Я думаю, что в чисто образовательных целях показывать “типичную картину” студентам и начинающим медикам важно. Что это просто необходимо для воспитания квалифицированных кадров. Чтобы они отличали одну патологию от другой. Одну кисту от другой. И я понимаю, что правильнее всего показывать, как выглядит патология, на живом примере. На моем примере. Но тут вот ведь что любопытно. Если я сейчас честно служу науке в целом и Центру акушерства, гинекологии и перинатологии им.
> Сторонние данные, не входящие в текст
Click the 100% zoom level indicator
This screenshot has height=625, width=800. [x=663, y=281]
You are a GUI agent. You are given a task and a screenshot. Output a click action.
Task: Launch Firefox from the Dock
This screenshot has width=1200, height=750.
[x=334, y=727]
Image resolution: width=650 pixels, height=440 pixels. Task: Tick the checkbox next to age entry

В. И. Кулакова в частности, какого ж черта я заплатила за это исследование три тысячи рублей? А если уж я их заплатила, то почему светило науки попросту не спросило меня, не возражаю ли я, чтобы за мной сейчас наблюдала толпа посторонних? Я, кстати, скорее всего, согласилась бы. По тем же причинам, по которым я пишу эту книгу, – чтобы в происходящем был хоть какой-то практический смысл…
Самое удивительное, что, когда днем позже я опишу эту сцену своему другу С., врачу-педиатру, он искренне удивится моему возмущению. Он скажет: “Это нормальная практика. Студентам нужно учиться”. И только когда я напомню про три тысячи рублей и про этику, он вроде бы со мной согласится – но как-то не слишком уверенно.
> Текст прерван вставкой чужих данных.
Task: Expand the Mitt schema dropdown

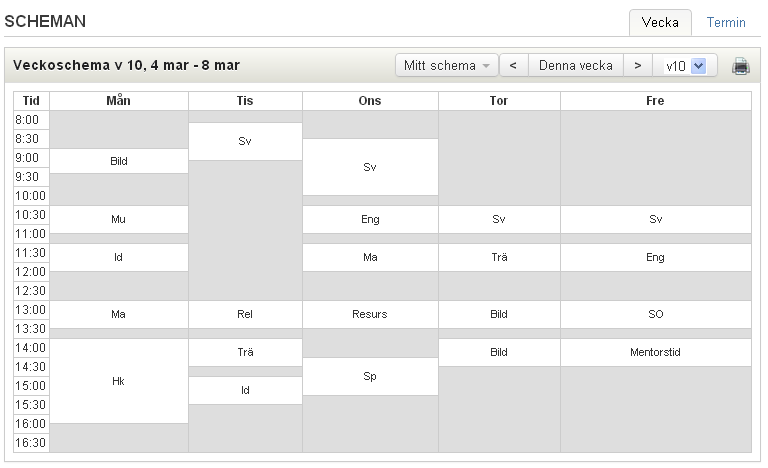Action: point(447,65)
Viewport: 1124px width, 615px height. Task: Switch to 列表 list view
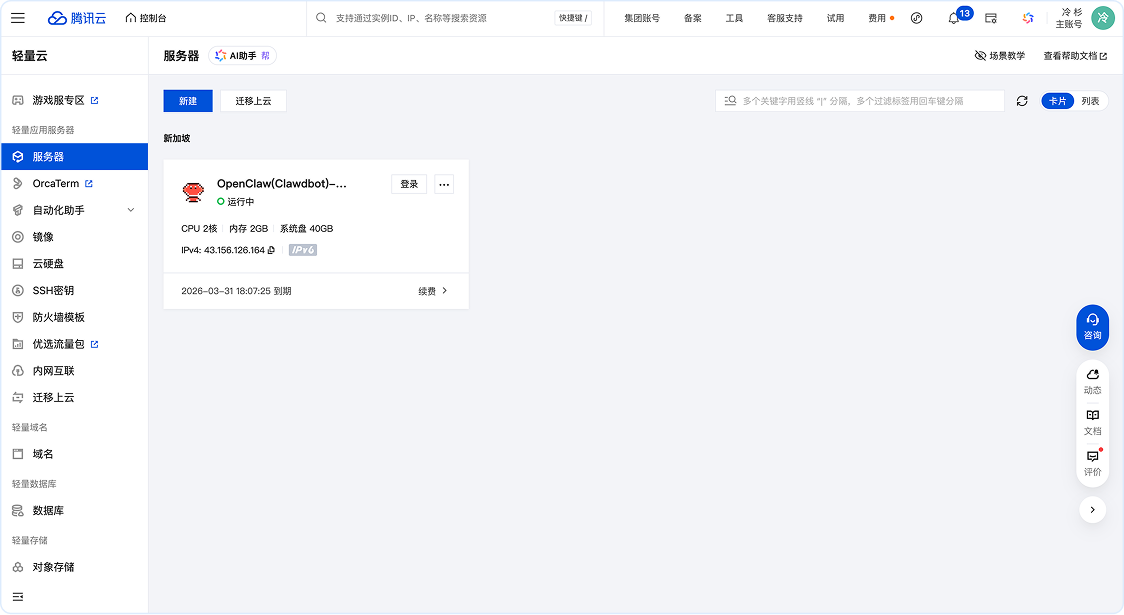coord(1090,101)
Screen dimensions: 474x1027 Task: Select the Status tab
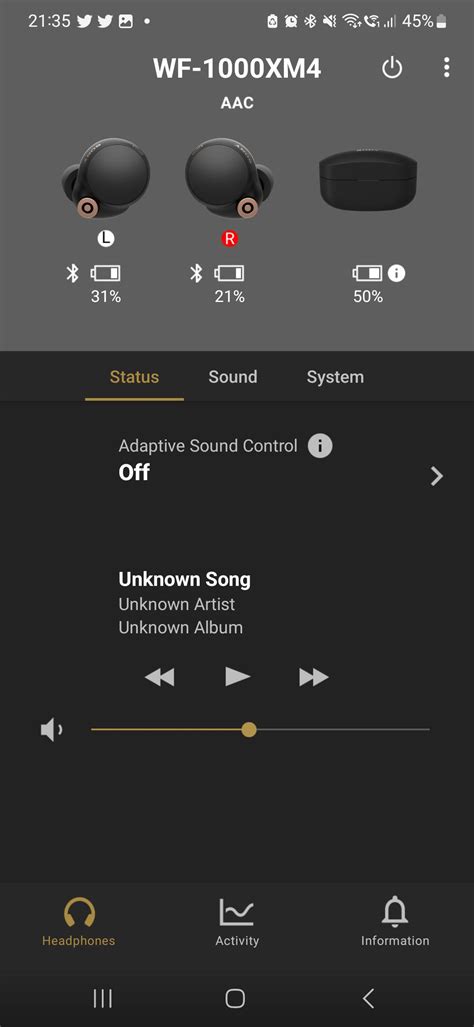[134, 377]
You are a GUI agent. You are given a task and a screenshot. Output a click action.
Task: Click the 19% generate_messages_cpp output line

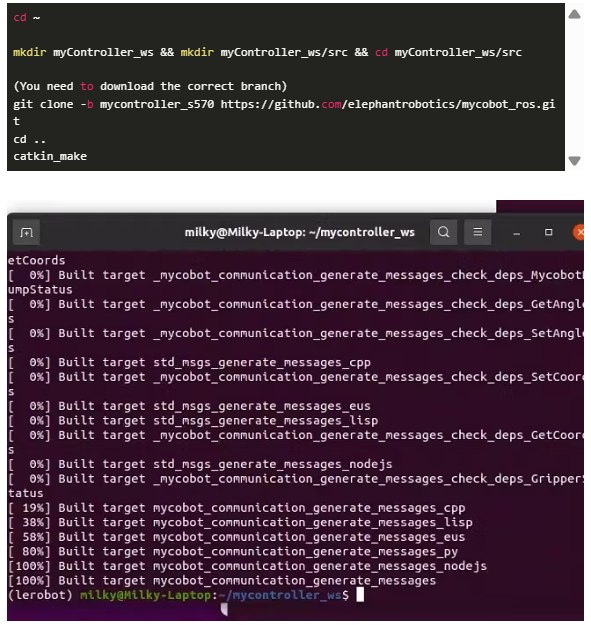[236, 508]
И кстати, про “нормальную практику”. Нормально ли, что профессор, сообщающий мне о том, что мой ребенок не выживет, не выражает сожаления и сочувствия? “Мне очень жаль, но такие дети не выживают”. Это звучало бы лучше. Конечно, профессору не жаль. У профессора – профессиональная деформация, и принял он меня, наверное, потому, что мой случай можно использовать в педагогических целях, но это все вопросы, касающиеся исключительно профессора и его душевных свойств. Но вот что касается “нормальной практики”: формальное выражение сочувствия в таких случаях – это норма человеческого общения. Это международный стандарт. Базовый. Пройдет еще несколько дней, и я обнаружу, что у нас такого рода стандартов вообще нет. Иногда попадаются люди, считающие нужным сказать “сожалею” или “сочувствую”. Но это исключения. Никаких общепринятых ритуалов выражения сострадания не существует.
Вы, может быть, думаете, что это неважно? Что от этого не легче? Поверьте мне. Важно. И легче. Совсем немного, но легче. Представьте себе, что у вас нет кожи, вам больно даже от ветра, вам больно от себя самого. Представьте теперь, что к вам прикасаются рукой. Вы предпочли бы, чтобы это была рука в рабочей брезентовой рукавице? Или чтобы тот, кто вас трогает, сначала бы ее снял, помыл руки с мылом и намазал их кремом?
– Одевайтесь, – говорит мне профессор, вид у него слегка озадаченный. – Чего вы сидите? Вытирайтесь и одевайтесь.
Я обнаруживаю, что действительно тупо сижу на кушетке – без трусов, с измазанным в геле животом – и смотрю в одну точку.
Я вытираюсь и одеваюсь. Студенты молча наблюдают за мной. В абсолютной, гробовой тишине.
Я нарушаю эту тишину:
– Он совсем нисколько не проживет?
– Ну почему же нисколько, – отвечает профессор. – Может быть, проживет. Два-три дня. Или даже месяца. Вам решать. Прерывать беременность или донашивать.
– Куда мне теперь идти?
– Идите в женскую консультацию.
– А здесь?..
– Здесь мы такими вещами не занимаемся.
Это первый (но далеко не последний) раз, когда я слышу формулировку про “такие вещи”, но сейчас я слишком раздавлена, чтобы насторожиться.
– Спасибо, – говорю я профессору.
Мне кажется, на его лице мелькает какое-то человеческое чувство, но он тут же загоняет его поглубже.
– Идите в женскую консультацию, – зачем-то повторяет он снова.
Я выхожу из кабинета и сталкиваюсь нос к носу с той самой уборщицей. Она молча зыркает в мою сторону, и по лицу ее разливается совершенно искреннее, какое-то даже детское выражение злорадства. Не знаю, как я сейчас выгляжу. Надо думать, что очень плохо.